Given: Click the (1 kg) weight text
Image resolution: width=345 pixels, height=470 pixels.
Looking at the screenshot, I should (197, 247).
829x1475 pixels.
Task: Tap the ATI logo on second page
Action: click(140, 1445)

▶ _What is expected_
Rewrite the entries above as a Markdown table with the columns Row and Line, giving each non-blank line its own numbered row.

▶ _Exercise result_
| Row | Line |
|---|---|
| 1 | Given: Click the (1 kg) weight text |
| 2 | Image resolution: width=345 pixels, height=470 pixels. |
| 3 | Looking at the screenshot, I should (197, 247). |
| 4 | 829x1475 pixels. |
| 5 | Task: Tap the ATI logo on second page |
| 6 | Action: click(140, 1445) |